All in all; hospice was the thing to do back in the day (it still is & then some)—very non-threatening, loving and experienced team of clinicians & docs , social workers, spiritual, Reiki, massage and other things incorporated for comfort care, pain management is thorough and they’re well-informed as well, & of course volunteers.
They now in addition to Hospice-Home Care by VNA in your own hone or if to ease burden on family a “hospice house” (typically run by or affiliated with home care hospice and/or local hospital, then last choice may be combination of one or both of the above combined with perhaps private quiet hospital room. I believe!
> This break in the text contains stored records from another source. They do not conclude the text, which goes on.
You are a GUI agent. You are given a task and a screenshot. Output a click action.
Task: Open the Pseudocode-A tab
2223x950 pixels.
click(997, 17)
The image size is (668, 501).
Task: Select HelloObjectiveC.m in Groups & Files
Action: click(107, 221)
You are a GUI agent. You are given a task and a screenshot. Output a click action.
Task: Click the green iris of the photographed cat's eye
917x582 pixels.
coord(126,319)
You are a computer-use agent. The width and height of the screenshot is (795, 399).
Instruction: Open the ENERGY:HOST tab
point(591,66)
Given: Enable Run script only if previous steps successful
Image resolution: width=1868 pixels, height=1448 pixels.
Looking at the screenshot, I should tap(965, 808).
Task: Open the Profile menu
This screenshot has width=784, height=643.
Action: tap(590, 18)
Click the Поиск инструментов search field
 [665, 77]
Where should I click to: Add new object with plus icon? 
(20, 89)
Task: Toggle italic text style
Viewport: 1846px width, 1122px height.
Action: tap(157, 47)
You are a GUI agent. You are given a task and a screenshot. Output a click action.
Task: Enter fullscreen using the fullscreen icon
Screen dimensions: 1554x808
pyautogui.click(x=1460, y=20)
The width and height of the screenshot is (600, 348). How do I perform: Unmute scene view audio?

My uncle was in a VNA Hosoitalin Boston very loving & my Dad was at home with my mom and had VNA Hosoice care—very endearing that Mom could care for him just so much; they knew when it was time to go to hospital bed and it was kind and sensitive move for our family. My friend (who wevakways referred to each other as sisters; was at hime with her husband then chose a hospice house which I believe back in the day was very sterile and militant and felt like a hospital; this particular one and u think is typical nowadays was a hospice house—my was it beautiful: it had a front porch with rockers, a garden with paths and secret garden areas with benches for solitude/privacy, listening and watching the birds, private rooms; and all kinds of services “soup to nuts”; it was sooo nice as her husband felt he needed to work and this way she was never alone. There was a kitchen and private dining room so she had a suite at first so there was a lot of cheer as she could handle that and nice for reminiscing and I think they even had a piano & other soft low key entertainment to keep your mind off things. There were puzzles, videos, board games, soft lighting not music. There were lots of privacy and also community rooms: kitchen dining , etc. The husband or children were allowed round the clock visits and could sleep ova whenever but not pressured to do so. It was the best case scenario in my mind out of the 3 examples. Though each option has its plus and minuses and can be phased out and in at any time. Very much not the feeling that one was in a hospice house more of upbeat happy spiritual community welcome feeling for both patient and loved ones. I hope this helps.
Good luck with your choices; if you haven’t already seen a social worker; that’s also be good start; maybe your depressed, discouraged (rightfully so!) and tired of all of this so you think logically I shud start hospice—but wanted to let it be known there may be other avenues—so prayers to you😴😍🐶
I belong to a small mbc support group run by a local bc charity and the group arranged a trip to the local hospice for the last meeting. Unfortunately I couldn’t go due to work commitments.
Our local hospice offers a wider range of support than just end of life care and the visit was about finding out about this. I’m looking forward to hearing how the group got on at the next meeting.
Suggest you join a great Facebook closed group for women with stage IV metastic breast cancer caalled:
MBC-EOL/AOL Issues Support Group
They are a great group of women: informative, loving, supportive, some in hospice, many of us are not. It's a great place to ask questions, to learn, feel support and give support when you can.
Blessings, Mary.
I did not do well on ibrance either I was only on it for two months things progressed numbers went up lesions got bigger now I'm on the new piqray they check to see if you have a pik3ca mutation it's supposed to inhibit the glucose receptors I believe. After the ibrance I was very upset and hopeless so I think it messes with your well-being stay strong you're in my prayers anytime you need someone to talk to I'm here. Know that God is before us in all of this.